* **DOCUMENT EXCERPT**
-------------------------
Single by Missy Elliott featuring Lamb
- Released: January 27, 2017
- Genre: Hip hop
- Length: 3:40
- Label: Goldmind; Atlantic;
- Songwriters: Melissa Elliott; Cainon Lamb;
- Producer: Lamb x Yonni

Missy Elliott singles chronology
| "Ghostbusters (I'm Not Afraid)" (2016) | "I'm Better" (2017) | "Throw It Back" (2019) |

Music video
- "I'm Better" on YouTube

= I'm Better =

Single by Missy Elliott

"I'm Better" is a song by American recording artist Missy Elliott, and features accompanying vocals by frequent production partner Lamb.

==Critical reception==
In a retrospective review of the song, Steven J. Horowitz from Vulture found that with "I'm Better" Elliott "reemerged with what could have been a triumphant single, but it didn’t feel entirely natural to her style. Flush with sirens and tip-toeing synths, "I’m Better" loses its footing with its trap-inspired meter – more Migos than Missy."
-------------------------
* **PROVIDED RECORDS**
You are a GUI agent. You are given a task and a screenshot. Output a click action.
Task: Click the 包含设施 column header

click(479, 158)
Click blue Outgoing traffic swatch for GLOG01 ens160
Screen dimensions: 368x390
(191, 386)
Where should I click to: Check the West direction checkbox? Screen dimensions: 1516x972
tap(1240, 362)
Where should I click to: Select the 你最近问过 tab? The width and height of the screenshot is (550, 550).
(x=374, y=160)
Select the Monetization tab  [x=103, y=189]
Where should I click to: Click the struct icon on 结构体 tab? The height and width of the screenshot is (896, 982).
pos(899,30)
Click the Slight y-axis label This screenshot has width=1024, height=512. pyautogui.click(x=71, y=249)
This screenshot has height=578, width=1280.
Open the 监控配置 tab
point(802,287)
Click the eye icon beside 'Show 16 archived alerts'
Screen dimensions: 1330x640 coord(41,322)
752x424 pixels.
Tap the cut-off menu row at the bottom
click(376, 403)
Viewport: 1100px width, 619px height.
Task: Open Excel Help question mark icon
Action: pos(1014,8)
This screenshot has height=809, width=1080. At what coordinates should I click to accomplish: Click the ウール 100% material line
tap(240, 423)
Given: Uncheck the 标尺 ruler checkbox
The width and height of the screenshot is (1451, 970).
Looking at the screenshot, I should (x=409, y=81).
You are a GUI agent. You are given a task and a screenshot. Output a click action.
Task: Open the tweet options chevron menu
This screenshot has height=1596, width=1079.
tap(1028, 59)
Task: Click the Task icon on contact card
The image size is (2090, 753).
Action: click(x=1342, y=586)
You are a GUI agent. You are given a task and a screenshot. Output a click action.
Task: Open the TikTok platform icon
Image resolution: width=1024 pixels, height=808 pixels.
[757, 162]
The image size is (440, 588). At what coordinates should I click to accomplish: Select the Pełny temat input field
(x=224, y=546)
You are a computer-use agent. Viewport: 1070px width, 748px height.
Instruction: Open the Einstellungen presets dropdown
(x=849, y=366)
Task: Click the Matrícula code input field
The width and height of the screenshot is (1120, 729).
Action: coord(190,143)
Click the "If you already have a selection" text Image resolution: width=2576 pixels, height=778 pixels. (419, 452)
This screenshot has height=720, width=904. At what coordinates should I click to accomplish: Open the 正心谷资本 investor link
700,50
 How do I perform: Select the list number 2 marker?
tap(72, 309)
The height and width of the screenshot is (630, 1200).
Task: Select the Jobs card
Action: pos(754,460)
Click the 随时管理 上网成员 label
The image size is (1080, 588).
-------------------------
* **REQUIRED WORK**
a – Extract from the text about "I'm Better" the passage between "Missy Elliott singles" and "production partner Lamb.", inclusive.
b – Decide whether each statement agrees with the text about "I'm Better." Answer yes or no, and quote the words from the text that settle it. (i) The single was released on January 27, 2017. (ii) Missy Elliott is listed as the song's producer. (iii) Steven J. Horowitz reviewed the song for Rolling Stone.

* **THE SOLUTIONS**
a –
Missy Elliott singles chronology
| "Ghostbusters (I'm Not Afraid)" (2016) | "I'm Better" (2017) | "Throw It Back" (2019) |

Music video
- "I'm Better" on YouTube

= I'm Better =

Single by Missy Elliott

"I'm Better" is a song by American recording artist Missy Elliott, and features accompanying vocals by frequent production partner Lamb.

b –
(i) Yes: "Released: January 27, 2017"
(ii) No: "Producer: Lamb x Yonni"
(iii) No: "Steven J. Horowitz from Vulture"